English | ISBN: 1118700236 | 2016 | 300 pages | PDF | 10 MB
Next Generation HALT and HASS presents a major paradigm shift from reliability prediction-based methods to discovery of electronic systems reliability risks. This is achieved by integrating highly accelerated life test (HALT) and highly accelerated stress screen (HASS) into a physics-of-failure-based robust product and process development methodology. The new methodologies challenge misleading and sometimes costly mis-application of probabilistic failure prediction methods (FPM) and provide a new deterministic map for reliability development. The authors clearly explain the new approach with a logical progression of problem statement and solutions.
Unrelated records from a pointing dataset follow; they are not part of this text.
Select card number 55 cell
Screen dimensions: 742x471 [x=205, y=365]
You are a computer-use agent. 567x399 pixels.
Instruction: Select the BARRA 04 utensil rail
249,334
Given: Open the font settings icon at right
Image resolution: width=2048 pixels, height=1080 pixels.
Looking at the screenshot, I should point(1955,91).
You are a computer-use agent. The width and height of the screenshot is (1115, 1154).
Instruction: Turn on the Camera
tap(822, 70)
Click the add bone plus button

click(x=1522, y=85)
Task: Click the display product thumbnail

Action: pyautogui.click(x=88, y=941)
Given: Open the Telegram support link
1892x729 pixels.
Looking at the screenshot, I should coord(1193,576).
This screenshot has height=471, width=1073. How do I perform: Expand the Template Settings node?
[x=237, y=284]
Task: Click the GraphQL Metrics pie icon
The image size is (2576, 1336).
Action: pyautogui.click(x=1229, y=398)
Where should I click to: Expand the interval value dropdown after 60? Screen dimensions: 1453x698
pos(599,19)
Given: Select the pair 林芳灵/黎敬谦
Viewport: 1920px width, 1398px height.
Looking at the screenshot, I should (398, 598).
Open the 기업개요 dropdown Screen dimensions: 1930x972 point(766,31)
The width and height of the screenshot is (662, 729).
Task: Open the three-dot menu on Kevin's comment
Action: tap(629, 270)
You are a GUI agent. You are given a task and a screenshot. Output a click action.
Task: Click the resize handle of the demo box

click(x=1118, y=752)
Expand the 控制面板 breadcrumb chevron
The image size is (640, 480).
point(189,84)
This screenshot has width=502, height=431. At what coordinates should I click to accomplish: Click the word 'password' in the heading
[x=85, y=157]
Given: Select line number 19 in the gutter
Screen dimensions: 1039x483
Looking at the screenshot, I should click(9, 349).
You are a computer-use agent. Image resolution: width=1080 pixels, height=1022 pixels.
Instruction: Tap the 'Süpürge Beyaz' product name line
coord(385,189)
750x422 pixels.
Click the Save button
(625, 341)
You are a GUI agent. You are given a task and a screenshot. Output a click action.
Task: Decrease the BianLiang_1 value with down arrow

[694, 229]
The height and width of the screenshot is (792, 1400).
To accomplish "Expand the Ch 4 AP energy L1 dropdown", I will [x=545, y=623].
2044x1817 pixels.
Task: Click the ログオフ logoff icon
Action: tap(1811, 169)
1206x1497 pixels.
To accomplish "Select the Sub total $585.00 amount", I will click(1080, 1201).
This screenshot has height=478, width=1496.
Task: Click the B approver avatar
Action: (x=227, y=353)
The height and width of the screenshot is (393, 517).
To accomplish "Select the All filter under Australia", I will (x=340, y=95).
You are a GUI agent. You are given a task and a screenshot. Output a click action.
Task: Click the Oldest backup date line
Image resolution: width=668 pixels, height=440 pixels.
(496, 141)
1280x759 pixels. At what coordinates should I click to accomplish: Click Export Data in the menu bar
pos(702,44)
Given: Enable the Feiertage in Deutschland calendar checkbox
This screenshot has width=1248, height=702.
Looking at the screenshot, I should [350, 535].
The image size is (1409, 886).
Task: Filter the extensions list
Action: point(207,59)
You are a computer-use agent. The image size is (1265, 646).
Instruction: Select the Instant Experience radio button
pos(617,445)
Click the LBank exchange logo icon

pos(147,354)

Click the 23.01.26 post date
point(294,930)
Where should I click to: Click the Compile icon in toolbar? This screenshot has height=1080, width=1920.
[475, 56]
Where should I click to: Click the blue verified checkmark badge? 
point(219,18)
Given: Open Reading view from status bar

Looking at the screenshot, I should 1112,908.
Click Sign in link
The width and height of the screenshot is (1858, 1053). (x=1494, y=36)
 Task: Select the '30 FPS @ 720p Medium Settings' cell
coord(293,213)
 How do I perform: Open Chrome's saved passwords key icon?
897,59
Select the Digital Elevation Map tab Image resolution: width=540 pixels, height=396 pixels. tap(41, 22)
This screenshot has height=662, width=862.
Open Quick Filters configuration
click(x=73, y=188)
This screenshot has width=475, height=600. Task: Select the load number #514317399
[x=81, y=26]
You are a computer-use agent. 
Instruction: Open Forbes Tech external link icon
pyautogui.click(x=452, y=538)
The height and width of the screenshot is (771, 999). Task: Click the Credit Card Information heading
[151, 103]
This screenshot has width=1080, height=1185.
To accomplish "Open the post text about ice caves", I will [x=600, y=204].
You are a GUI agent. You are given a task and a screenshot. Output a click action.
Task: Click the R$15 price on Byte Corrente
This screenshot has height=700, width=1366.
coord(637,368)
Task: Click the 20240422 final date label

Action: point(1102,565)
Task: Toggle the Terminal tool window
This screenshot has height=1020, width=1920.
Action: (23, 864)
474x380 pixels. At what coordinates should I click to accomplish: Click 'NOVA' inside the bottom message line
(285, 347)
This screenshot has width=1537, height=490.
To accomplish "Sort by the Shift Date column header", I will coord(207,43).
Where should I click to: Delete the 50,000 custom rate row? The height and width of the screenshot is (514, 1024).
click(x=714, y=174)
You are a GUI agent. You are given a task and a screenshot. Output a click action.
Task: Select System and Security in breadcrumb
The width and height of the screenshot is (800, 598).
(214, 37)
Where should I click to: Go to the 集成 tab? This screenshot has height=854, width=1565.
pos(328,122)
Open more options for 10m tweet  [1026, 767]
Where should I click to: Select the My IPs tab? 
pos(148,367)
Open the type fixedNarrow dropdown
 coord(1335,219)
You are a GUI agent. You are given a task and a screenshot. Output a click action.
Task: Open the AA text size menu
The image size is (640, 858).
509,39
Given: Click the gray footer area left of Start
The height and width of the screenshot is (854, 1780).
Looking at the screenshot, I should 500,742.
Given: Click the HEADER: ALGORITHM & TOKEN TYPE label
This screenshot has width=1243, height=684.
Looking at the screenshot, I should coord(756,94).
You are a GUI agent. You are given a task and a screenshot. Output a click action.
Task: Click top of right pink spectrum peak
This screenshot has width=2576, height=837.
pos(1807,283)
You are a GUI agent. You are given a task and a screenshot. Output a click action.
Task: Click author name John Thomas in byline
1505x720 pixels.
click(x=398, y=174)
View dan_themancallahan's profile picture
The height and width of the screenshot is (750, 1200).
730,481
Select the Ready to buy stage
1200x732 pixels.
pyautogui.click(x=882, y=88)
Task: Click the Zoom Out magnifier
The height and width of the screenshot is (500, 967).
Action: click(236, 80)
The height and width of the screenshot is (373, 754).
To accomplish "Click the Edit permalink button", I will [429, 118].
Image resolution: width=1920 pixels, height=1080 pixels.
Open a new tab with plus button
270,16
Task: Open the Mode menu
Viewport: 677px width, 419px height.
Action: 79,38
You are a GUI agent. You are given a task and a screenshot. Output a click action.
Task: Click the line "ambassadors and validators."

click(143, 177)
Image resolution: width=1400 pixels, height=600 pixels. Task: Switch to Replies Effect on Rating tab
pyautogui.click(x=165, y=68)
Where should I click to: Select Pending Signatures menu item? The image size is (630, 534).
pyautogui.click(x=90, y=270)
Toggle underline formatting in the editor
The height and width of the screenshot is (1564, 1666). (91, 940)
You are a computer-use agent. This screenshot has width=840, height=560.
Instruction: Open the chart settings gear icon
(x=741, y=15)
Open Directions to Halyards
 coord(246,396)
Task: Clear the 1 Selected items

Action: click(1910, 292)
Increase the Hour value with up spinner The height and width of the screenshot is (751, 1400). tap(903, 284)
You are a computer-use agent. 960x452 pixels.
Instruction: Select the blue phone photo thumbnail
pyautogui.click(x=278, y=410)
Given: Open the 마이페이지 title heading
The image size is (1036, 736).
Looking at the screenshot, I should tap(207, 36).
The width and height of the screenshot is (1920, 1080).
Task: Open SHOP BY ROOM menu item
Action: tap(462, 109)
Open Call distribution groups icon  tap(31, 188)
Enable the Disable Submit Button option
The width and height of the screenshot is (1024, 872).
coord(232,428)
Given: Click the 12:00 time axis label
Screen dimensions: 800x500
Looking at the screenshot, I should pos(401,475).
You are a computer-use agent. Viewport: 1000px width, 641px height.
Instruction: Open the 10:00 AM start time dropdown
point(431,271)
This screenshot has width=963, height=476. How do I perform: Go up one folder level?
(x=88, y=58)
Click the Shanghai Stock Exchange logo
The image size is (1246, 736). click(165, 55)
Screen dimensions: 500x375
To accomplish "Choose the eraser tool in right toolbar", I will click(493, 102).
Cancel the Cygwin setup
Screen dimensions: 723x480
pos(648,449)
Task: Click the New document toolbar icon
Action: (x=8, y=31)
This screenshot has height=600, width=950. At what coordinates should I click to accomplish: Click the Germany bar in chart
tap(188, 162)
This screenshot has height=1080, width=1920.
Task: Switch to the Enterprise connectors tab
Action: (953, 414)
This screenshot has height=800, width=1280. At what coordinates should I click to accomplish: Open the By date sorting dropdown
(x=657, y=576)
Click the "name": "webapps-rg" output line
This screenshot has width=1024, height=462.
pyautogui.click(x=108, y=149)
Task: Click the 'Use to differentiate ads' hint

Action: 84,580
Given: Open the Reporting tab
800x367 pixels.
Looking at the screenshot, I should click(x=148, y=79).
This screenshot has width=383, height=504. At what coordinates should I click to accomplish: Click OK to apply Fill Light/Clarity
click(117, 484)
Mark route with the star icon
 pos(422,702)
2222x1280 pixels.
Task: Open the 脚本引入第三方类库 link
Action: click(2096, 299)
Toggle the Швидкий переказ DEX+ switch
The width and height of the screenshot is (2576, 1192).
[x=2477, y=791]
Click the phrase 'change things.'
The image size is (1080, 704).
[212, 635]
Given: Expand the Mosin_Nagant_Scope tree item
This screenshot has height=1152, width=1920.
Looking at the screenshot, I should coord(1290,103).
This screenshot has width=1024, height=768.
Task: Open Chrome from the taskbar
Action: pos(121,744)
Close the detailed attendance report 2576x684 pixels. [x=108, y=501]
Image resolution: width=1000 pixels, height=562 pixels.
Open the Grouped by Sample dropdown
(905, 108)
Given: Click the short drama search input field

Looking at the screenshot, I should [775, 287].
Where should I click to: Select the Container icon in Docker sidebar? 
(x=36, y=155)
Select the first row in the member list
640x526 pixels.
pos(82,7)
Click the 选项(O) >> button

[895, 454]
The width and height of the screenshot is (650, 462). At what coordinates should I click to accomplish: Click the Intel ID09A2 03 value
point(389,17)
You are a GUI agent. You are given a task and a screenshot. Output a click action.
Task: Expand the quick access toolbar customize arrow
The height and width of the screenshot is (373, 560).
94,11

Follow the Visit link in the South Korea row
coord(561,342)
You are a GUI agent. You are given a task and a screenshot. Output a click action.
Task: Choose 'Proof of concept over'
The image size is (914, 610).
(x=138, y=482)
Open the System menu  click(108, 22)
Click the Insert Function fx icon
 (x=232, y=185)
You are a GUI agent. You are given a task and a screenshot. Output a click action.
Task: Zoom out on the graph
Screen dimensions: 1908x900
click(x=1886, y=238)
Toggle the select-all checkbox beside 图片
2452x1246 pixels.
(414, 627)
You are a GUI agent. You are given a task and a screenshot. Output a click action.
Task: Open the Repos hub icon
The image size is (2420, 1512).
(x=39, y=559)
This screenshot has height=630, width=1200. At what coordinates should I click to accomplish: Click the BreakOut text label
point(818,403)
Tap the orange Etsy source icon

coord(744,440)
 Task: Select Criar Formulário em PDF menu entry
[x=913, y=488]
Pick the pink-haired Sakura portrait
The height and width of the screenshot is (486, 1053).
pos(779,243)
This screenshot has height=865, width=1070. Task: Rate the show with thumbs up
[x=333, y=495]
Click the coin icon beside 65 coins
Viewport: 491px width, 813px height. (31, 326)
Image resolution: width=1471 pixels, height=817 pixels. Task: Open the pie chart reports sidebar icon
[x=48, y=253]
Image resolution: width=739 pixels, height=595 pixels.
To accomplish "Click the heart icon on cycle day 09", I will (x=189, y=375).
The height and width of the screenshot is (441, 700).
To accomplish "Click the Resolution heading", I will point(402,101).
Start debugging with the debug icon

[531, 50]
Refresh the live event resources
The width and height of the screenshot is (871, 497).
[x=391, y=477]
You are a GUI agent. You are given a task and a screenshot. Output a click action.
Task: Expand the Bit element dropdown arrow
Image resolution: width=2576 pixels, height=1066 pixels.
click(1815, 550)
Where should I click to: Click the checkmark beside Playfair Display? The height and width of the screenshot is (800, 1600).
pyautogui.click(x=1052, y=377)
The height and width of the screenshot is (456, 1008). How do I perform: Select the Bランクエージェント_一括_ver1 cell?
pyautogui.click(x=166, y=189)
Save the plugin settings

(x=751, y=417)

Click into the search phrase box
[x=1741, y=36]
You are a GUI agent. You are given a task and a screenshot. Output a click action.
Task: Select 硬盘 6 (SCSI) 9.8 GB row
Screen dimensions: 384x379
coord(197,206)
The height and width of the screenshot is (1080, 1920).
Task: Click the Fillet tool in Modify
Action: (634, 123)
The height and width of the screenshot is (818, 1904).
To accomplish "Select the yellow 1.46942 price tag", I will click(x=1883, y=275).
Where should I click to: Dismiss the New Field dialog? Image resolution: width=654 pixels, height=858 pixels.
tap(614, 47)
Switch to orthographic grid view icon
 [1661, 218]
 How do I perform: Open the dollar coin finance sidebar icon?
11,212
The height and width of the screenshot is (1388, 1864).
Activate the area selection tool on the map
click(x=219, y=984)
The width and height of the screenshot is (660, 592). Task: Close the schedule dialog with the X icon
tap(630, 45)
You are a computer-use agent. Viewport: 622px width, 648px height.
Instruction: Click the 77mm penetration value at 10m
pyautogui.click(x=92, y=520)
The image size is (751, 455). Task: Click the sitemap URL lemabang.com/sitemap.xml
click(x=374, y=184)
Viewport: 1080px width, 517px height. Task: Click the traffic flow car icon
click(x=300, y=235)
The book helps engineers employ HALT and HASS by illustrating why the misleading assumptions used for FPM are invalid. Next, the application of HALT and HASS empirical discovery methods to quickly find unreliable elements in electronics systems gives readers practical insight to the techniques.
The physics of HALT and HASS methodologies are highlighted, illustrating how they uncover and isolate software failures due to hardware-software interactions in digital systems. The use of empirical operational stress limits for the development of future tools and reliability discriminators is described.
∗ Provides a clear basis for moving from statistical reliability prediction models to practical methods of insuring and improving reliability.
∗ Challenges existing failure prediction methodologies by highlighting their limitations using real field data.
∗ Explains a practical approach to why and how HALT and HASS are applied to electronics and electromechanical systems.
∗ Presents opportunities to develop reliability test discriminators for prognostics using empirical stress limits.
∗ Guides engineers and managers on the benefits of the deterministic and more efficient methods of HALT and HASS.
∗ Integrates the empirical limit discovery methods of HALT and HASS into a physics of failure based robust product and process development process.